*** Begin section ***
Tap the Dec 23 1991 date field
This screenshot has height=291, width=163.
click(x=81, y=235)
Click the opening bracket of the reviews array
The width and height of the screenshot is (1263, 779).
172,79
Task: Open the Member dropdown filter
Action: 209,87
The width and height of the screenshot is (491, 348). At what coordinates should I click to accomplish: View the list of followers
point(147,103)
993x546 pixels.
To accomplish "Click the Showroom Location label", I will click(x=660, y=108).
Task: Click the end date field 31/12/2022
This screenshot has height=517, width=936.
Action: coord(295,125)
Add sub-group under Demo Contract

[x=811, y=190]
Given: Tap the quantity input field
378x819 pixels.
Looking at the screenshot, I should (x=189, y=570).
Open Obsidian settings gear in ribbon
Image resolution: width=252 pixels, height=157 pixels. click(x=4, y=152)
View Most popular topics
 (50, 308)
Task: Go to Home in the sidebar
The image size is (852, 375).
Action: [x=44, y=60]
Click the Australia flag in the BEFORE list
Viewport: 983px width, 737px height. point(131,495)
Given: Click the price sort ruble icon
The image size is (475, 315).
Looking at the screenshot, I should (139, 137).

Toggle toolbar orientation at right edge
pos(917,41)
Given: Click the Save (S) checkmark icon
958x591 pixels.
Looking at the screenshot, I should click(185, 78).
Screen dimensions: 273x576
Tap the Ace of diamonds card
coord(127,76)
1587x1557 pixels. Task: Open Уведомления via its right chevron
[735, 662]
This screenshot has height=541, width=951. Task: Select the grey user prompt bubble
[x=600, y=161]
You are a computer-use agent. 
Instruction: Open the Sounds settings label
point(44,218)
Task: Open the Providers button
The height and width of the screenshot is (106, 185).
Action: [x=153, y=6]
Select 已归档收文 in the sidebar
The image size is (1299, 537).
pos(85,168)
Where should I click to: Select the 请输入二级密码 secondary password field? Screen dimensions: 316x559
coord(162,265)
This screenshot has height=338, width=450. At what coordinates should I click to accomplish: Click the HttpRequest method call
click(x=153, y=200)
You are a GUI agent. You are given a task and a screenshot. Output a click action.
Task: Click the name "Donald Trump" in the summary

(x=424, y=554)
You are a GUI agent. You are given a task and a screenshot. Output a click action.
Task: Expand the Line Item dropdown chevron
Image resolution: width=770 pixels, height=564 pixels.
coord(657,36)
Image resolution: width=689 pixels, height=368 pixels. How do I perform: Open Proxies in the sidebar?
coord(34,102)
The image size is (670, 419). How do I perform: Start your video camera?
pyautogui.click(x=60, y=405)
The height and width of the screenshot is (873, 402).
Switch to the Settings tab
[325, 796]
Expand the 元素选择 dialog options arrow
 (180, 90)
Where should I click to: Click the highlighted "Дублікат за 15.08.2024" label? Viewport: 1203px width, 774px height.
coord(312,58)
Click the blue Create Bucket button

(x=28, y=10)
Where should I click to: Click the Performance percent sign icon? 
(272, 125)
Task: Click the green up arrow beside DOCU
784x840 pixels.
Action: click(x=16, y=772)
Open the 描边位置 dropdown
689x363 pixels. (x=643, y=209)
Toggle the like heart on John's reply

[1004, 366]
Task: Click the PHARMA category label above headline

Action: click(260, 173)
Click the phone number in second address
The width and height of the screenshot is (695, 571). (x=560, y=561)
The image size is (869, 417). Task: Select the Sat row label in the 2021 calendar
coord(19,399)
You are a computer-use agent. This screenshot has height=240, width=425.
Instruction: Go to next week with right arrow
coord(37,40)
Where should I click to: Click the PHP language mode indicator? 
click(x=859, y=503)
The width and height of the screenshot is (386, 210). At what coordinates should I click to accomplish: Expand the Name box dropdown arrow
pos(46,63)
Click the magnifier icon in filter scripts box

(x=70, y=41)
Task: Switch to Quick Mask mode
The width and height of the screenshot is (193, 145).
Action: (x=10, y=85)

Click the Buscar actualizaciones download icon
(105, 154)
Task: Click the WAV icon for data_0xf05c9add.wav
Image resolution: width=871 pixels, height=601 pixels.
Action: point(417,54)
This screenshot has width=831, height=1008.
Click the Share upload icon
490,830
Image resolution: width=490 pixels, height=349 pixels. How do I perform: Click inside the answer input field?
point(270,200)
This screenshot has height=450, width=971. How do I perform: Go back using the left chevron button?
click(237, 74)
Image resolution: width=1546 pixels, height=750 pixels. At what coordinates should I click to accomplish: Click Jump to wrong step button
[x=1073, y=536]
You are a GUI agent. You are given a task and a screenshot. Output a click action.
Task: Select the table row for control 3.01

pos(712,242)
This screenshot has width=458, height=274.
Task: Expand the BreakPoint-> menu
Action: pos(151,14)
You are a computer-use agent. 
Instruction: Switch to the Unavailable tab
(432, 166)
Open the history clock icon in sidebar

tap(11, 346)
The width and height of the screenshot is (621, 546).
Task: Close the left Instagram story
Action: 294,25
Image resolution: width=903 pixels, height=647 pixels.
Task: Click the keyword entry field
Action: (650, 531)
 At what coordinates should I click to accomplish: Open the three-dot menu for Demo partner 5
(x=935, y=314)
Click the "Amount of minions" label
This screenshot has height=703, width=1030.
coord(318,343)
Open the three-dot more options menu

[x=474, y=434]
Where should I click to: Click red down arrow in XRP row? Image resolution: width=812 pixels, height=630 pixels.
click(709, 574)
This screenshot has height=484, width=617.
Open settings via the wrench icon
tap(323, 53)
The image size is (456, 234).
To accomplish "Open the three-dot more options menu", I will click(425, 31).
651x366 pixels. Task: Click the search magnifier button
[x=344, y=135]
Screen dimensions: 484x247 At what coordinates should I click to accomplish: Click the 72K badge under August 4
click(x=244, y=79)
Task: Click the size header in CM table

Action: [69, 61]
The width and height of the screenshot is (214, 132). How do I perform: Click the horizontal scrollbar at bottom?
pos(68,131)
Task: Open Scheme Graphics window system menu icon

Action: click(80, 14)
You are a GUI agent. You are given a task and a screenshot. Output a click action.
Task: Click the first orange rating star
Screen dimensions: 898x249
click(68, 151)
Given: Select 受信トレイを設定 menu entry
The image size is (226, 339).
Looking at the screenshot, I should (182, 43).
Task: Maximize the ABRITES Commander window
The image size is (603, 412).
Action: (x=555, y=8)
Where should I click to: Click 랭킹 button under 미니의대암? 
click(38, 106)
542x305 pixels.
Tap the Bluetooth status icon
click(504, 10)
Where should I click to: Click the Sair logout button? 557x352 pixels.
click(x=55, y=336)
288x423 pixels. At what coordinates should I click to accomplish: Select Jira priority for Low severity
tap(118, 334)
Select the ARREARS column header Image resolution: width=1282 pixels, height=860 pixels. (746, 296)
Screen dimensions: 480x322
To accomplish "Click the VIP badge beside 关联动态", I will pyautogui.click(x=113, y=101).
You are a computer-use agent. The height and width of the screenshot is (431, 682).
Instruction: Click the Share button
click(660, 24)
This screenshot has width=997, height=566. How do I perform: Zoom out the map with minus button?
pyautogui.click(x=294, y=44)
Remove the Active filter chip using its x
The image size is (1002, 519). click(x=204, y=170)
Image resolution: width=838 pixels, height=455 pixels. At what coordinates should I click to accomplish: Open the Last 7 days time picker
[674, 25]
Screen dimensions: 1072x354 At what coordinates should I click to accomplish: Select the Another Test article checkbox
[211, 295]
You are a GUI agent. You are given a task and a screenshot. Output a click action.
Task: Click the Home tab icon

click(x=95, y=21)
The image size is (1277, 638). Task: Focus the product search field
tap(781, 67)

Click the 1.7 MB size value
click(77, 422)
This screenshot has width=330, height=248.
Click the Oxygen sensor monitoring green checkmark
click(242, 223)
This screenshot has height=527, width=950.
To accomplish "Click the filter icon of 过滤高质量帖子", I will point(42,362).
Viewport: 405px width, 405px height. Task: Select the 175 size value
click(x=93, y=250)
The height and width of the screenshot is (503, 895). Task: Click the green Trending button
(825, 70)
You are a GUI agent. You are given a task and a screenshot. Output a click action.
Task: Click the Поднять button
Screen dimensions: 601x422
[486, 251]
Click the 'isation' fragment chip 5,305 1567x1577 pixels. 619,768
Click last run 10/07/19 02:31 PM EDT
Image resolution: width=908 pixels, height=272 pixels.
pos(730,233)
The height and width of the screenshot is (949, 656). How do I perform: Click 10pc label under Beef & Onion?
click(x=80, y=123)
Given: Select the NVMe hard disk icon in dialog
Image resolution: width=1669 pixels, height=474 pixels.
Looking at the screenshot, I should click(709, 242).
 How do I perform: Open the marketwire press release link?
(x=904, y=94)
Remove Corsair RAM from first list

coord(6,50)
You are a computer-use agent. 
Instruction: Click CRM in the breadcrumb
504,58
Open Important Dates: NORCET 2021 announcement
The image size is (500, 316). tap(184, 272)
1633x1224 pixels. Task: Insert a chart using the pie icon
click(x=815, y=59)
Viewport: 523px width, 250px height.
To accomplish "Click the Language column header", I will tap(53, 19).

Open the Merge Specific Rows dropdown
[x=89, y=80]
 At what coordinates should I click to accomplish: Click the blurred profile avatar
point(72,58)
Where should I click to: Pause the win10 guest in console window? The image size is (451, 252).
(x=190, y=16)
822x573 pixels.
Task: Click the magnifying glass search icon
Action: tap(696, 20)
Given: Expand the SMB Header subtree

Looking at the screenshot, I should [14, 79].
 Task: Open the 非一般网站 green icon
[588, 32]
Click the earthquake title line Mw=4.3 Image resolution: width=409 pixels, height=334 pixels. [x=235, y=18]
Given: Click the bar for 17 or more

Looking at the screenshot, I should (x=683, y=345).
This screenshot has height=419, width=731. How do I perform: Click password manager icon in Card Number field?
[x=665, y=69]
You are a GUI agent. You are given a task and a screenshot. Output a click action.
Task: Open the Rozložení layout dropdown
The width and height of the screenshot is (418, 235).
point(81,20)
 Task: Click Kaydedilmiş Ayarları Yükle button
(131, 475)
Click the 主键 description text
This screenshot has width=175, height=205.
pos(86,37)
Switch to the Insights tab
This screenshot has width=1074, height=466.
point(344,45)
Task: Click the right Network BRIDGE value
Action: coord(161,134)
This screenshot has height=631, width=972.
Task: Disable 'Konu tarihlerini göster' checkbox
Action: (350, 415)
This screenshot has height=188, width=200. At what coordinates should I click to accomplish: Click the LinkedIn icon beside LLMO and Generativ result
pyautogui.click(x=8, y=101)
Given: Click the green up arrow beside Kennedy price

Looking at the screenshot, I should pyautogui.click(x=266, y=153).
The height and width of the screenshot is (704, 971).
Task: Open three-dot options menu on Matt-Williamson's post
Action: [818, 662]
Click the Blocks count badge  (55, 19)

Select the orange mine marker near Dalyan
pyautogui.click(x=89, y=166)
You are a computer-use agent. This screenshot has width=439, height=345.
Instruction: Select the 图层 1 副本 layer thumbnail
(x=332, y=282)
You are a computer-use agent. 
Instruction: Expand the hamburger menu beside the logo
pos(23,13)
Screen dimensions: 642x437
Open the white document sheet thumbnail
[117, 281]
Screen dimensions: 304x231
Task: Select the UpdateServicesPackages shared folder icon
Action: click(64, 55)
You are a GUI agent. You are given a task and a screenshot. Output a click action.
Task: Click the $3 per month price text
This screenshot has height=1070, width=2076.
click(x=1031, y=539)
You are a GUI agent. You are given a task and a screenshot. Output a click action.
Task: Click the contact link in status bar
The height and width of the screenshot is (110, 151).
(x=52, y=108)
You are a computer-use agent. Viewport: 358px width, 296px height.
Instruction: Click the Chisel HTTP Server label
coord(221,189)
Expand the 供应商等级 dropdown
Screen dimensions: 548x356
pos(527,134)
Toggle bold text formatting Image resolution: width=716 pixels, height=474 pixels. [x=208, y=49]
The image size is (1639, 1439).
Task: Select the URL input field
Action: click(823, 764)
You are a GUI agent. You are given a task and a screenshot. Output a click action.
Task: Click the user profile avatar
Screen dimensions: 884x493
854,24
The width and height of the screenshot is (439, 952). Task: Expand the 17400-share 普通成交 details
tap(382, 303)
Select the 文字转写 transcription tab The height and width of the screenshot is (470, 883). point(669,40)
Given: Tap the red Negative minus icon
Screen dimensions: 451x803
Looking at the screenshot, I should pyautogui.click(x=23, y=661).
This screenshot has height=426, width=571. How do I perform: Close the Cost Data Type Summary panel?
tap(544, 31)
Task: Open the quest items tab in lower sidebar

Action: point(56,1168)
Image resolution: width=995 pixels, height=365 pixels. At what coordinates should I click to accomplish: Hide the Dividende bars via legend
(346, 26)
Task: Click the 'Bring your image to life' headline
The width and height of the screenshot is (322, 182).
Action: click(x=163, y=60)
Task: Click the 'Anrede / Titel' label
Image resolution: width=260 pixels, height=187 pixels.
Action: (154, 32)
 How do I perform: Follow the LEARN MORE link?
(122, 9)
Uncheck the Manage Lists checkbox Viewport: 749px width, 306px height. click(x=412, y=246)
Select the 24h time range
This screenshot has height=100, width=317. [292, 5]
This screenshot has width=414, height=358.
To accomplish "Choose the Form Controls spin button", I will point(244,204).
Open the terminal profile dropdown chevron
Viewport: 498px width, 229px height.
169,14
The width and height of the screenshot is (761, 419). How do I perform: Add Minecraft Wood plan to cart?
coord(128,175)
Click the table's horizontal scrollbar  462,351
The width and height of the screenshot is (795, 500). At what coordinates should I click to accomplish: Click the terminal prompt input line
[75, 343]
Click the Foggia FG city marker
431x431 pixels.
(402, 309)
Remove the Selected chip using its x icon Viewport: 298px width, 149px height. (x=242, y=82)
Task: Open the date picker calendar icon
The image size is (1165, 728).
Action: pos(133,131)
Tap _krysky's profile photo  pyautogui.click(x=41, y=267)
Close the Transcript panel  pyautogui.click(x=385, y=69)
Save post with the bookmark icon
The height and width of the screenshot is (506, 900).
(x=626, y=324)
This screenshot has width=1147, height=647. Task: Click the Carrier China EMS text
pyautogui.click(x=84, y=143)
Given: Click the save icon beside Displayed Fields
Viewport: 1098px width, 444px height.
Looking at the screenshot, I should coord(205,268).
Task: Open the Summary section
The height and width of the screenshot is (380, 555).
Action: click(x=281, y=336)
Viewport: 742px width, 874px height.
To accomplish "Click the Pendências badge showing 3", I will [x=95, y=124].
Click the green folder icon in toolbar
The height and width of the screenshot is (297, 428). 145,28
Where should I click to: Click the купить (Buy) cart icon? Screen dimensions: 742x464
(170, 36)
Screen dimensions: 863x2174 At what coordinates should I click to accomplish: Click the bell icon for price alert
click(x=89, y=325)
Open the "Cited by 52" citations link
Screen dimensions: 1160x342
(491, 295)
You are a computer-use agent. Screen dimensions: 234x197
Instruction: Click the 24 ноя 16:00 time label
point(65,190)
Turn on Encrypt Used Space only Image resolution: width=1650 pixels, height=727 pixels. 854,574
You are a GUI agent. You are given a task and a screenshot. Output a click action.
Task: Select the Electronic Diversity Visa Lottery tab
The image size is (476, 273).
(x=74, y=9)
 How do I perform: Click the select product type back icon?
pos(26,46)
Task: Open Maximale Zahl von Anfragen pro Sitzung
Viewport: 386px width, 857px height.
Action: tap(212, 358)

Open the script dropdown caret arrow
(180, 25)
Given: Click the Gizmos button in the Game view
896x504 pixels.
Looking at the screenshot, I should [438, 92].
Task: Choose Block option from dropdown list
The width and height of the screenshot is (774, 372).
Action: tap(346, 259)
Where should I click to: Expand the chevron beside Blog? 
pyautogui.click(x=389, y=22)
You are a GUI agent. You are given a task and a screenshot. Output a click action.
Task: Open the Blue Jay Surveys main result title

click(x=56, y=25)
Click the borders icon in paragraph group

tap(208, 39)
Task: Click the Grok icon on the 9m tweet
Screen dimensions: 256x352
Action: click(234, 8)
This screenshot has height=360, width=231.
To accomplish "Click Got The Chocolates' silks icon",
*** End section ***
## EXERCISE OBJECTIVE:
From the line holding "Screen dimensions: 484x247" to the line holding "Task: Maximize the ABRITES Commander window", inclusive, restate each line above exactly as written.

## WRITTEN SOLUTION:
Screen dimensions: 484x247 At what coordinates should I click to accomplish: Click the 72K badge under August 4
click(x=244, y=79)
Task: Click the size header in CM table

Action: [69, 61]
The width and height of the screenshot is (214, 132). How do I perform: Click the horizontal scrollbar at bottom?
pos(68,131)
Task: Open Scheme Graphics window system menu icon

Action: click(80, 14)
You are a GUI agent. You are given a task and a screenshot. Output a click action.
Task: Click the first orange rating star
Screen dimensions: 898x249
click(68, 151)
Given: Select 受信トレイを設定 menu entry
The image size is (226, 339).
Looking at the screenshot, I should (182, 43).
Task: Maximize the ABRITES Commander window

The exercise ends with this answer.